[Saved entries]

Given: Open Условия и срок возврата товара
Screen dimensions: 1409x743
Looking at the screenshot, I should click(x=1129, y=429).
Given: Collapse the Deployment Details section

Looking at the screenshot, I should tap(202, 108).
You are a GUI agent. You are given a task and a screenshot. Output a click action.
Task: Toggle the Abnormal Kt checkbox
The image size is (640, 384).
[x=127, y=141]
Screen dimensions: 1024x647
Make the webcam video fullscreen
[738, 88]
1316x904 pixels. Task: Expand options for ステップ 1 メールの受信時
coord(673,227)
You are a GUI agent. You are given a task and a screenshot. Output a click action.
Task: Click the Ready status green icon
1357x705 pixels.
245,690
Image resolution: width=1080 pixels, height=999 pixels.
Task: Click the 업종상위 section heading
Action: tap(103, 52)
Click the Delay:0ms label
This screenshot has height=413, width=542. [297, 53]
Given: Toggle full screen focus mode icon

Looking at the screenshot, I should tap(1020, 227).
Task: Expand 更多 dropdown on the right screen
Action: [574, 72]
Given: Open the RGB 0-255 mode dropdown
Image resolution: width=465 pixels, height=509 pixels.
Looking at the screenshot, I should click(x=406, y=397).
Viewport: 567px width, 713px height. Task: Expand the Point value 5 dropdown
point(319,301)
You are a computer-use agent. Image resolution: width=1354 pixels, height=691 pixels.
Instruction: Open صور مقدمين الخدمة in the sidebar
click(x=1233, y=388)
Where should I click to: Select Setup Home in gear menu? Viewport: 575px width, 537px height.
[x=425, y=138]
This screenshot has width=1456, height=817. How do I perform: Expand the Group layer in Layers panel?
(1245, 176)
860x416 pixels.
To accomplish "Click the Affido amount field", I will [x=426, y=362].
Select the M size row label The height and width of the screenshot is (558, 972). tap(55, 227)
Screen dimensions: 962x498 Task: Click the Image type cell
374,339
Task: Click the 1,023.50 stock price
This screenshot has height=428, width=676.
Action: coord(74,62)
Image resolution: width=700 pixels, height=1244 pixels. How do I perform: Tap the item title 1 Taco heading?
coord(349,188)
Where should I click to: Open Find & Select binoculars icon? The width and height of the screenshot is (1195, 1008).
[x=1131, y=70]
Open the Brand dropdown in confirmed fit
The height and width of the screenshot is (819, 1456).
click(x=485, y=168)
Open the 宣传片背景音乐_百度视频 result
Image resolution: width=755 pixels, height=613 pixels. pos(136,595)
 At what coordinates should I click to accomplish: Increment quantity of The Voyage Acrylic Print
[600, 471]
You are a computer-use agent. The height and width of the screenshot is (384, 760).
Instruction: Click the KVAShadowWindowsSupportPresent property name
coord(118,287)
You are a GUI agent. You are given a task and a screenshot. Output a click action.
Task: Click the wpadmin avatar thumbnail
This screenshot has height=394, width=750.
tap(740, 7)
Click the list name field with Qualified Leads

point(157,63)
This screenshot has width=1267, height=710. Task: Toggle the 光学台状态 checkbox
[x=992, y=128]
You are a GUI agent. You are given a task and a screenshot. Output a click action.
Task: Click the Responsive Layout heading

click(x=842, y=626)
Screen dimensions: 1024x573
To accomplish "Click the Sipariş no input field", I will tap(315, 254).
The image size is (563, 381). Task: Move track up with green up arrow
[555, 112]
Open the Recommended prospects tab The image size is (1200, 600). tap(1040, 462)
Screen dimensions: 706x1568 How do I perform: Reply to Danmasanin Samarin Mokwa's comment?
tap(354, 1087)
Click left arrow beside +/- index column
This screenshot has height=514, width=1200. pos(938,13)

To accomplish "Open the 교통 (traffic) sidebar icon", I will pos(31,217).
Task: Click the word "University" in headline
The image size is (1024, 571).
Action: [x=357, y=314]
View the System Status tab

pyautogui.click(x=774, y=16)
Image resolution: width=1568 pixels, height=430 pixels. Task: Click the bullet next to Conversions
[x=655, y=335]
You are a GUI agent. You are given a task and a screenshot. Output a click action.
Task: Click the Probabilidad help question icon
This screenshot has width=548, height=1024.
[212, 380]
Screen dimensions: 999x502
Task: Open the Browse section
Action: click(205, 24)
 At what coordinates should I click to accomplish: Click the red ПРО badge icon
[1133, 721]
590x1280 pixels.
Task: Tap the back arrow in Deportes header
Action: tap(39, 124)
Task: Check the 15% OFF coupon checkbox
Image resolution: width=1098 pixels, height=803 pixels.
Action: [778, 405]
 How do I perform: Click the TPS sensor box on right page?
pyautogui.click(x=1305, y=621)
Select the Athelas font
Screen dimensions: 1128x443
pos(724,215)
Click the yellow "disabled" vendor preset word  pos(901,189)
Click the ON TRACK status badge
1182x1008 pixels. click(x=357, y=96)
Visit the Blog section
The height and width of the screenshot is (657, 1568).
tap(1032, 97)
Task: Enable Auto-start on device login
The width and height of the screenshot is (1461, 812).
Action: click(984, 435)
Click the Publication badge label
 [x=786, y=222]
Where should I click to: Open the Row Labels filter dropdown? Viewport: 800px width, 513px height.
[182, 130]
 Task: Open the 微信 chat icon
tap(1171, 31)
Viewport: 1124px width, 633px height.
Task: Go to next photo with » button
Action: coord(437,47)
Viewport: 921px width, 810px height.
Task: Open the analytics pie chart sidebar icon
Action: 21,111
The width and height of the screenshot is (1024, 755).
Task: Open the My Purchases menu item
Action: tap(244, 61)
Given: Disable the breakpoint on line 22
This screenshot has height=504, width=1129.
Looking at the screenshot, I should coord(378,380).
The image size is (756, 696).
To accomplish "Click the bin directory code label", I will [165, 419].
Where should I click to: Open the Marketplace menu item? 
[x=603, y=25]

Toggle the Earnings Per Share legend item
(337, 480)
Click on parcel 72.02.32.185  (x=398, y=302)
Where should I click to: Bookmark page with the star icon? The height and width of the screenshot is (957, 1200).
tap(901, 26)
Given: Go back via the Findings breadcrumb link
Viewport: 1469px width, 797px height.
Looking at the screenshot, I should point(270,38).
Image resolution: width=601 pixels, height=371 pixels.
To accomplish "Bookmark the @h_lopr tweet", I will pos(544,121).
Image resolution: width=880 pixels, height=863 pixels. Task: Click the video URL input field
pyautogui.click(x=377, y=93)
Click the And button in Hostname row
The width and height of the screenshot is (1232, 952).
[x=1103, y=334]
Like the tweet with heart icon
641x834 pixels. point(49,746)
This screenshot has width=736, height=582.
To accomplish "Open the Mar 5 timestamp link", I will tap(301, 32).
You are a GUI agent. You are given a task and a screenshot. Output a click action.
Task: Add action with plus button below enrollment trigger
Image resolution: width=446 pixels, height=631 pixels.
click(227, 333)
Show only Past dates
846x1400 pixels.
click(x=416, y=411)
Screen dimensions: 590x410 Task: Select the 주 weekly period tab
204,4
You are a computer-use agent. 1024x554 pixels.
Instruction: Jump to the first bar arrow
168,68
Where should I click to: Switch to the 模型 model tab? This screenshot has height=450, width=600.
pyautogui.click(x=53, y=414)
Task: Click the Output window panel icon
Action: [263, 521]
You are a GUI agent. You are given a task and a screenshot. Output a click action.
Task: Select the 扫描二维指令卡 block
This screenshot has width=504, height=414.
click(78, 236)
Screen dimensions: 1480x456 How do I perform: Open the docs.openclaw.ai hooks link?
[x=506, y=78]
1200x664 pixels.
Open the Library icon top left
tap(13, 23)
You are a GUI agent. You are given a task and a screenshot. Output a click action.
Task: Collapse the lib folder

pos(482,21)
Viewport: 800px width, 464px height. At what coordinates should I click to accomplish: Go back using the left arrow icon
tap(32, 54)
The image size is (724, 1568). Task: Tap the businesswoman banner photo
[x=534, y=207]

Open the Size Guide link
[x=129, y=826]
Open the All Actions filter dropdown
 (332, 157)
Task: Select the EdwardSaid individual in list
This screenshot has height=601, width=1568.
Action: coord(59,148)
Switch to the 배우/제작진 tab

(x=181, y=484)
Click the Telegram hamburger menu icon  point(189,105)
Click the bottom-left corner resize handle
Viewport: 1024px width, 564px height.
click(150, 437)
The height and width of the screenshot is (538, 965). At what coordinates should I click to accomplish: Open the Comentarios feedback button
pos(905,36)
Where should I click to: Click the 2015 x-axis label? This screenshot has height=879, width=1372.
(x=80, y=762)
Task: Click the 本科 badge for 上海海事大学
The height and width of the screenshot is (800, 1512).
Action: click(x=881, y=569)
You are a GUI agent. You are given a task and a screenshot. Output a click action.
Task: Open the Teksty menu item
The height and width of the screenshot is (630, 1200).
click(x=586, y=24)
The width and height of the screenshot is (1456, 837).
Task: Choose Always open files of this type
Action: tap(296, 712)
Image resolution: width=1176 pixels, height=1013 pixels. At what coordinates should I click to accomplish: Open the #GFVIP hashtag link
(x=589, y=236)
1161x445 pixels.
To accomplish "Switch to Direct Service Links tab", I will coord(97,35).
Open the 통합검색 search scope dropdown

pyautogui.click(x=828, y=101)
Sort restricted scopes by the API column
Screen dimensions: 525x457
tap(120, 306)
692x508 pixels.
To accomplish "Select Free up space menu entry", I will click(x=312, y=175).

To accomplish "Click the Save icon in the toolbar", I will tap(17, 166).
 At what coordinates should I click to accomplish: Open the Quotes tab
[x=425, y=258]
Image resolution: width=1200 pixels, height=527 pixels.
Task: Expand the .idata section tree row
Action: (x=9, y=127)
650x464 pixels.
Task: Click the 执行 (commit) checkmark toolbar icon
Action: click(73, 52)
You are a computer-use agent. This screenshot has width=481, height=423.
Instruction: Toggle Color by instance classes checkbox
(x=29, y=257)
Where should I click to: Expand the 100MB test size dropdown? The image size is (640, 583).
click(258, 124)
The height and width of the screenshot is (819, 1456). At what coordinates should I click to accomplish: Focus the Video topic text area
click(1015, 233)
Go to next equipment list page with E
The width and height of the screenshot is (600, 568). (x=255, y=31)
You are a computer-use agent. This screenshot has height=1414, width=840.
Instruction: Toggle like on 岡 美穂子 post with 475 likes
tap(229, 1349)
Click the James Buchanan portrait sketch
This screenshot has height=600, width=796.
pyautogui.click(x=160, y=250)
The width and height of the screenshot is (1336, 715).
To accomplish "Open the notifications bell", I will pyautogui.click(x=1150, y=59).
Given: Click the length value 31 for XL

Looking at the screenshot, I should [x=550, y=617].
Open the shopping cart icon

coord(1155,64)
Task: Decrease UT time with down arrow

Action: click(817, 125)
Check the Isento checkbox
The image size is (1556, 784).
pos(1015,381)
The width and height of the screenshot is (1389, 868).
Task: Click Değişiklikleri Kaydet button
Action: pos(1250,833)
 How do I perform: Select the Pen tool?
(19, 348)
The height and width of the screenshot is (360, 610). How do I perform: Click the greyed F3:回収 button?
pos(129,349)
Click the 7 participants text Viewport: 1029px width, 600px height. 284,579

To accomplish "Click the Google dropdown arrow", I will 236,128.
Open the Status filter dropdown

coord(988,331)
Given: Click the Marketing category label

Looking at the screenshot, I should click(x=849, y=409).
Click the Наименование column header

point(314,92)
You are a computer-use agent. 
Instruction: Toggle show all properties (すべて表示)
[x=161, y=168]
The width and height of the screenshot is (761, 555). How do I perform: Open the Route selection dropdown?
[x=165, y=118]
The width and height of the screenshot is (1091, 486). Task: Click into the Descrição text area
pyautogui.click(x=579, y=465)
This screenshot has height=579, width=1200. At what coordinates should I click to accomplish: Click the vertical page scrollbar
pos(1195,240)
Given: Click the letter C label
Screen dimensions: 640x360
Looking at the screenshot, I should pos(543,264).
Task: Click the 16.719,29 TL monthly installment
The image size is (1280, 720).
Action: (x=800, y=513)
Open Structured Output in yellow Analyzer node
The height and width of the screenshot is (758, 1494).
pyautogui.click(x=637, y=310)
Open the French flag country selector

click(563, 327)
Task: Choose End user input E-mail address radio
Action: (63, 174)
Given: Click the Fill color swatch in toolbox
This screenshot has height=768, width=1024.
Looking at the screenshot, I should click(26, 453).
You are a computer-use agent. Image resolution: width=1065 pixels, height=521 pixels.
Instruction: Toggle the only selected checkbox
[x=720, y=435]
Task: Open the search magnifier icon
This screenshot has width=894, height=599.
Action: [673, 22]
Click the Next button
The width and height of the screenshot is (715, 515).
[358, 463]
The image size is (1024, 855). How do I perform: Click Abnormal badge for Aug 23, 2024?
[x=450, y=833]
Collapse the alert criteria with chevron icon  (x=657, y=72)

*Task goal*
State the count of lines above containing the string "word", and add nothing to it.

*Written reply*
2